Yes, it is. I’m not guessing. All the hunting ammo sold in a year combined doesn’t equal 9mm sales alone. Same goes for 223/5.56. All the 270win ammo sold in a year doesn’t match what one companies sales in 6.5cm in a month. Same for 300WM commercially. Same for 7RM, 338win mag, etc, etc.
Ammo sales follow rifle sales and the standard hunter that believes his “insert whatever cartridge” he’s been using for 20 years and on the same box of ammo for the last three years, don’t buy new cartridges to hunt. The 6.8 western offers that Hunter absolutely nothing over his 270win. It also doesn’t offer match or competition shooters, or long range shooters anything that isn’t better done than a 6.5 PRC or 7mm PRC. Introducing a normal modern “hunting” cartridge is a dead end now.
If hunters- that is common CF rifle big game hunters, shot enough and therefor bought as much ammo as “shooters”, then all the SAUM’s, WSM’s, 260Rem, 7mm-08, 300 RCM, 7mm STW, 26/28/30 noslers, 22 Nosler, all the RUM’s, 204 Ruger, 6.8 Western, etc, etc would be massively popular. They aren’t, because for the most part they are designed sub-optimally, shooters aren’t using them, and hunters don’t shoot.
Save the very niche carriages below, all of the CF rifle cartridges that have caught on are “match” cartridges- mage by and for shooters. Almost across the board what makes a good match cartridge makes a good hunting cartridge- the same is not in reverse. The 6.8 Western is a well designed cartridge in general, but it was brought out as a hunting cartridge, and has more recoil, and has more wind drift than factory 6.5PRC ammo that is everywhere.
People and companies can keep saying that “hunters” are the market, and they can keep having failed products.
Now, per person, shooters vs your average hunter?

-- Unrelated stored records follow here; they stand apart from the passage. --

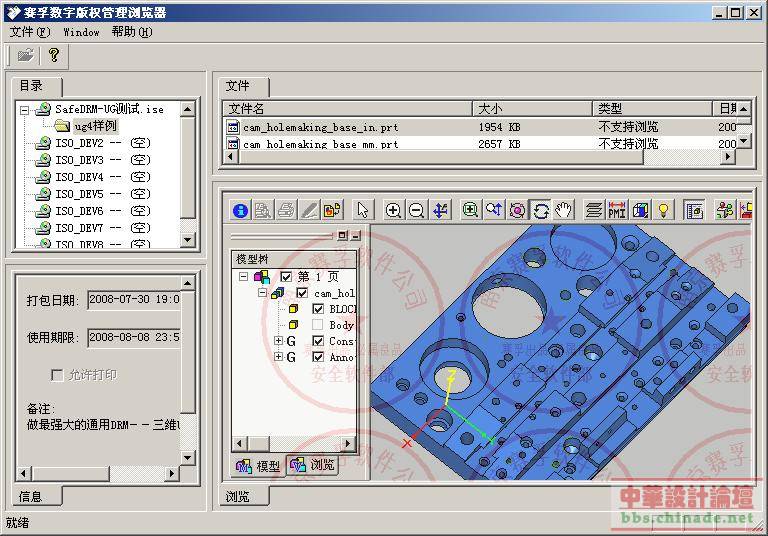768x536 pixels.
Task: Activate the rotate view tool
Action: coord(541,211)
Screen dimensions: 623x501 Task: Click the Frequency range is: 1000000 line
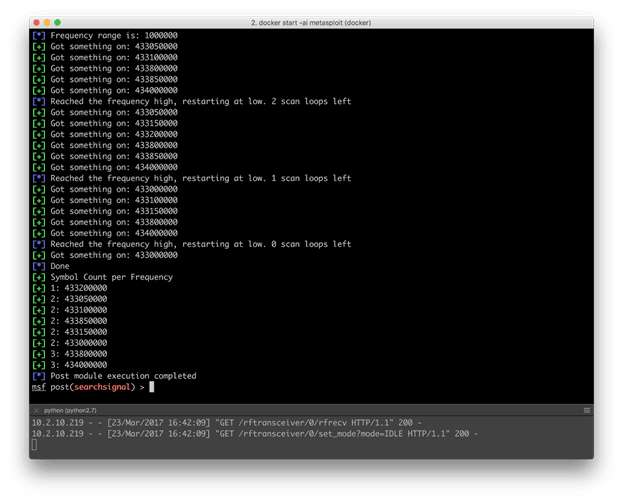106,35
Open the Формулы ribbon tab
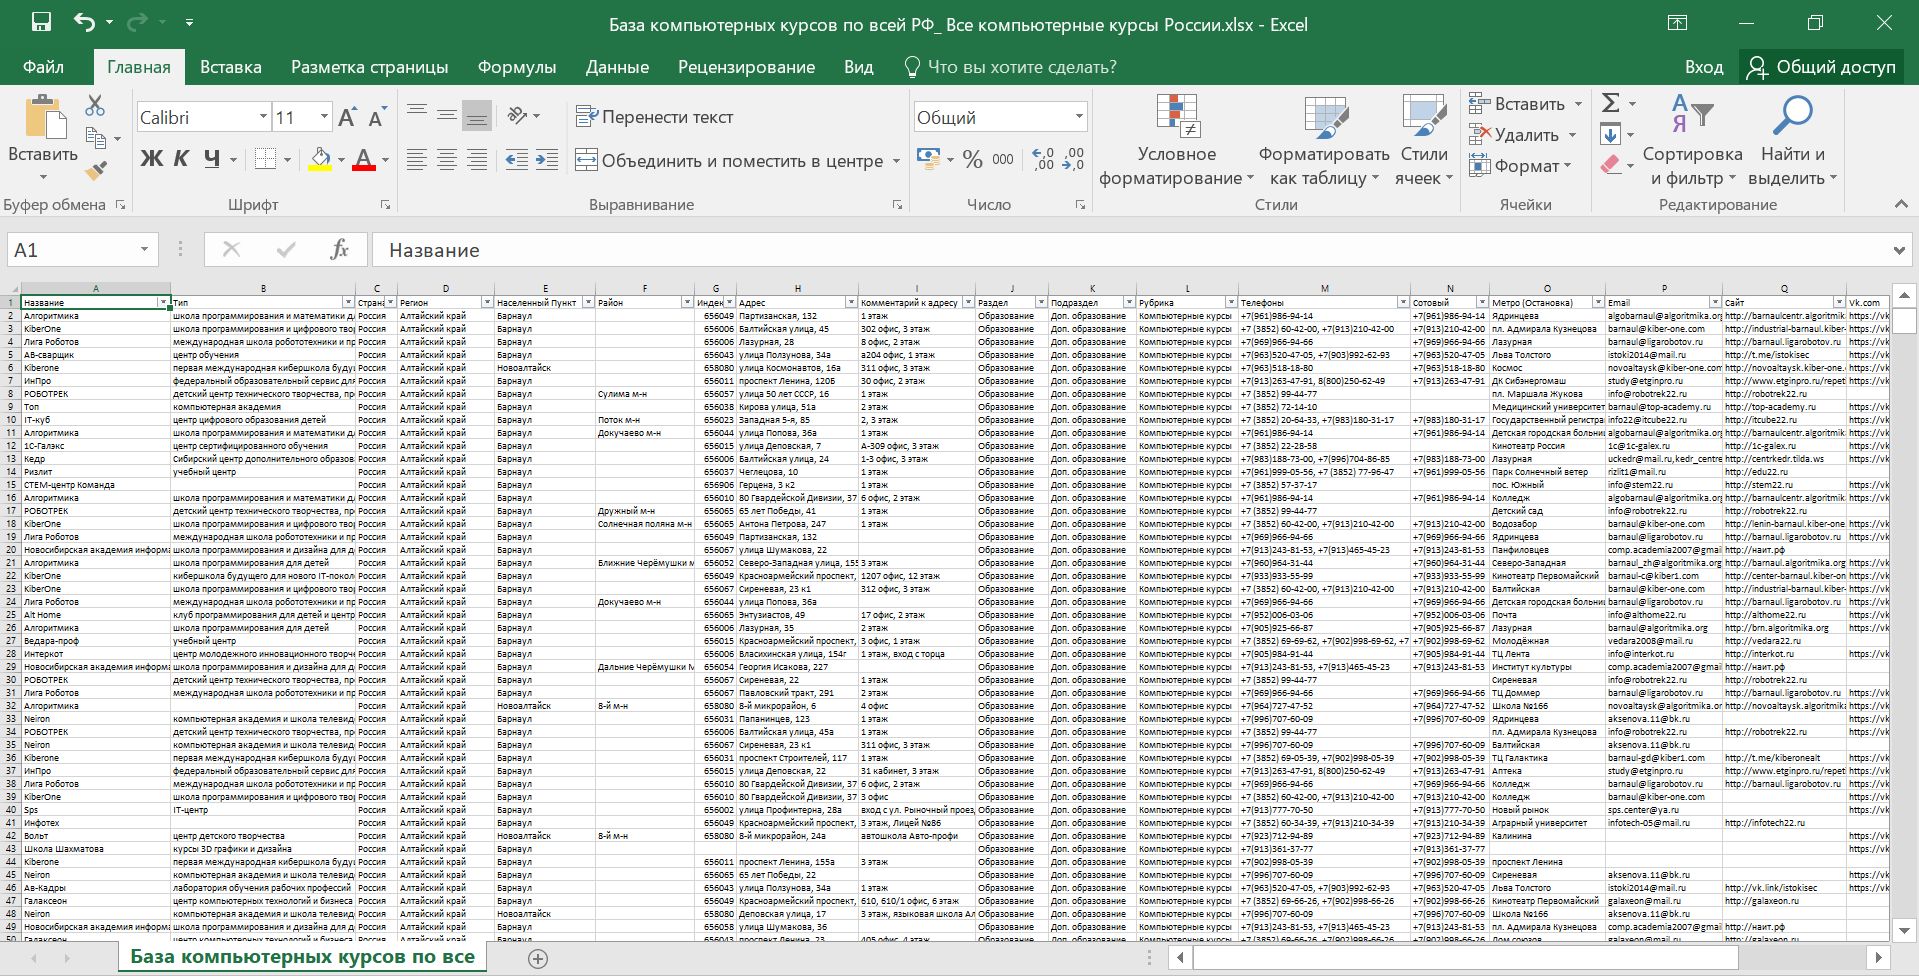The width and height of the screenshot is (1919, 976). click(516, 67)
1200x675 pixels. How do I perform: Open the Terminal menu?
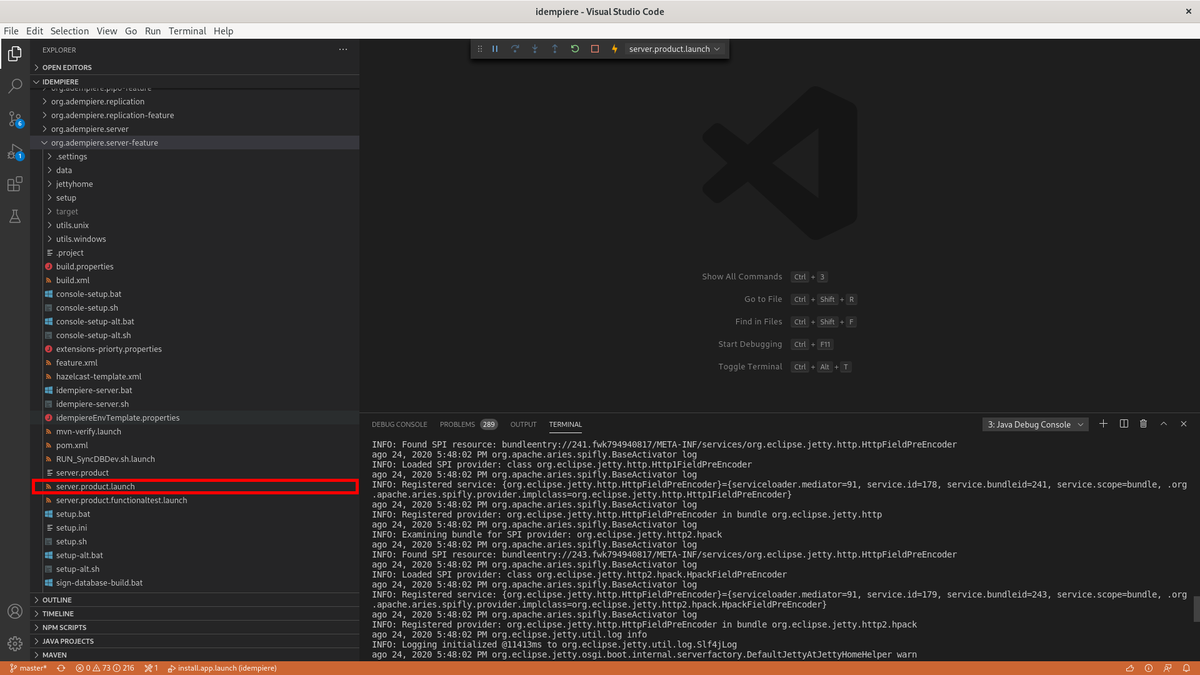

Sure, you're totally right. I shoot more centerfire rifle ammo in a few months than my dad or grandfather did in their entire lifetimes. But as a market segment, hunters absolutely swamp "shooters" by at least a full order of magnitude in ammo sales - it's not even in the same universe. Last year alone, Texas issued over 1.8 million hunting licenses, tags, etc, and Wisconsin issued over 4 million.
Take sales has little to nothing to do with ammo sales.

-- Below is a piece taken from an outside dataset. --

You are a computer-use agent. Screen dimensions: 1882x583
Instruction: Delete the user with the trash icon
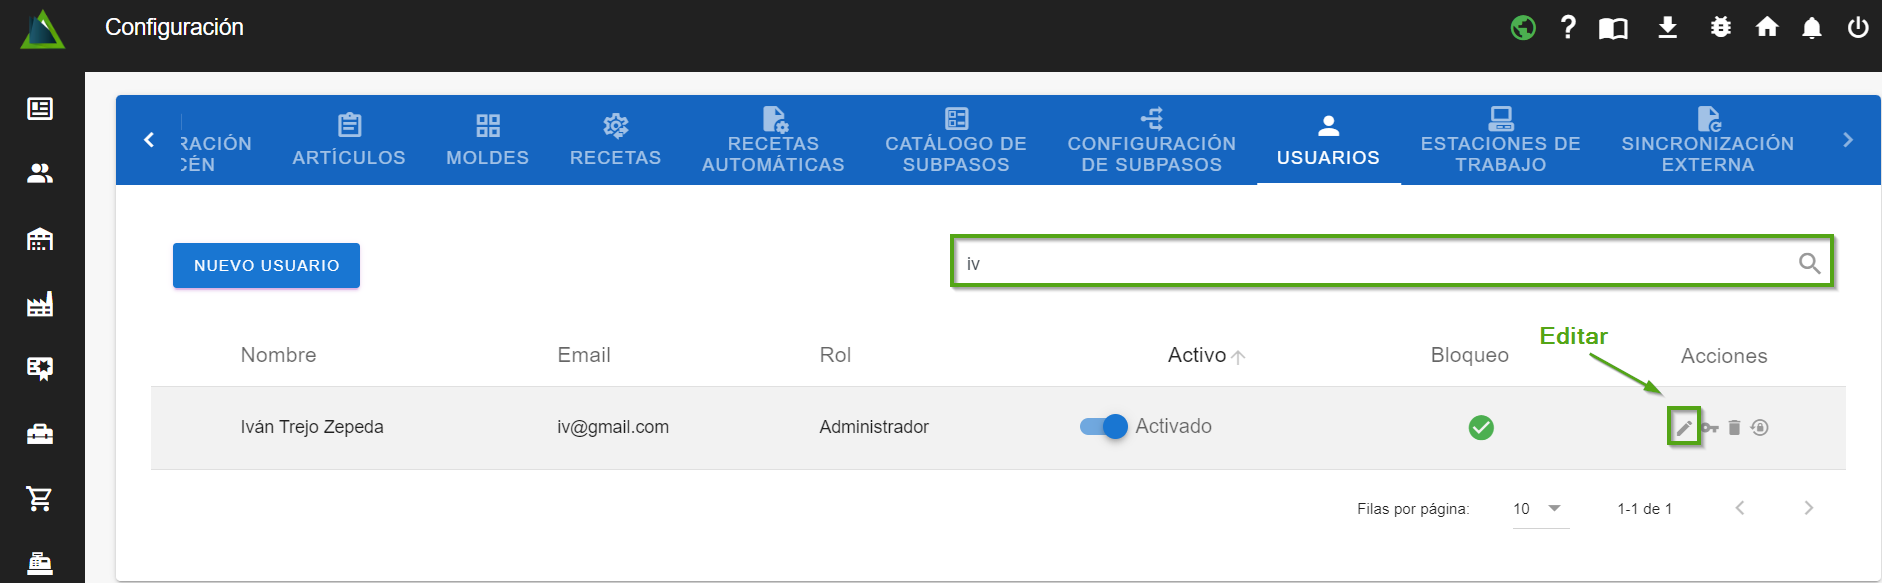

USPSA doesn't even have 40,000 shooters in the entire country. PRS has about 6000 total.
As a USPSA shooter I average between 20,000 and 40,000 pistol rounds a year and have for almost two decades. Every one I know that is serious is shooting at least 5,000 a year, and almost all are over 10,000 a year. Even the causal a few times a year shooters are shooting multiple thousand a year.
In broad terms, shooters shoot and buy new guns and ammo. Hunters don’t.

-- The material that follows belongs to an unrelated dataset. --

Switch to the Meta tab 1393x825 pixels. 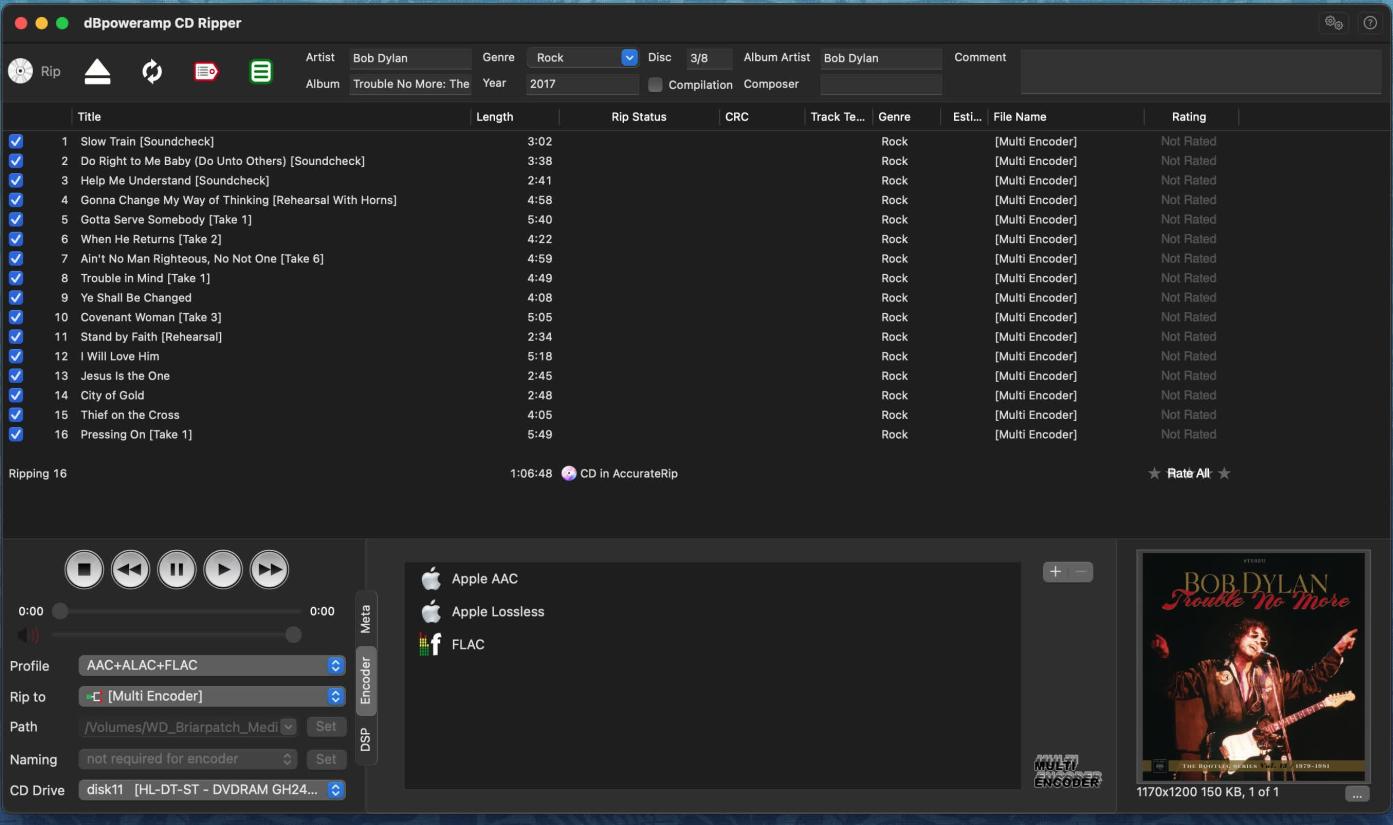pyautogui.click(x=366, y=618)
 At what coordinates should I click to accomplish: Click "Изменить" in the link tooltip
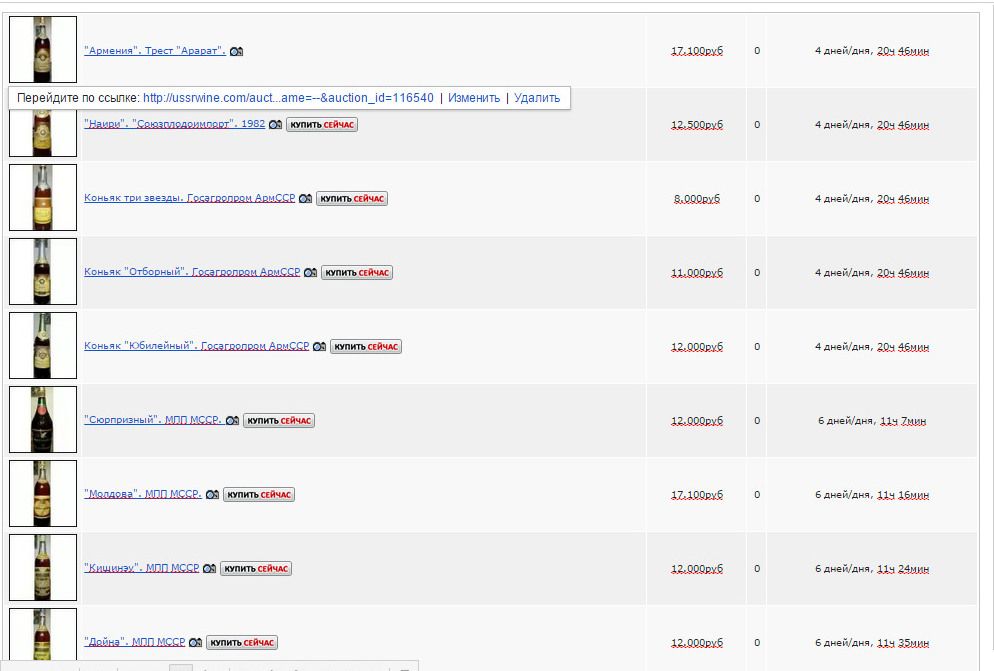tap(474, 98)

So even if Bubba's only buying 2 boxes of good ol' Core-Lokt for the trusty '06 each season,
Bubba isn’t buying two boxes of 30-06 a year. More like two boxes every 5-6 years.
I guarantee you there aren't 400,000 "shooters" in any combination of competition circuits in Wisconsin buying 8 million boxes of match ammo there each year. That's just hunting rifle ammo. When you add in small game, upland birds, and waterfowl, the ammo purchased by hunters is likely an additional full order of magnitude greater or more. The numbers are absolutely insane.
The conversation is about CF hunting rounds. Shotgun hunters and shooters do shoot a lot. Big game hunters don’t.
But it's Bubba that has kept Big Green, Winchester, etc alive, and why they don't seem to even try to innovate.
Big green? You mean the company that went out of business, got sold and didn’t produce ammo for an extended period?
I mean yes- hunters are the ones that mainly use Remington and Winchester ammo, because neither company makes long range or match ammo that’s worth a flip, and any specialty ammo they do produce is absurdly expensive and not readily available.
If you want to get an idea of just how massive the hunting ammo market is over "shooters", take a listen to Seth at about the 1:30 mark here - for almost a decade, .450 Bushmaster has been in the top 5 of Hornady's rifle ammo sales.
I suspect 30-06 is quite a bit higher in the top 5, and we all know that's not a round "shooters" are burning up barrels with.
Again, like the 350 legend the 450 BM is a niche cartridge that exits mainly due to some states banning bottleneck cartridges. If/when those states change their laws, it will fade. There are only a very few niche hunting gaps left to fill- and they aren’t in the 6mm-30cal markets.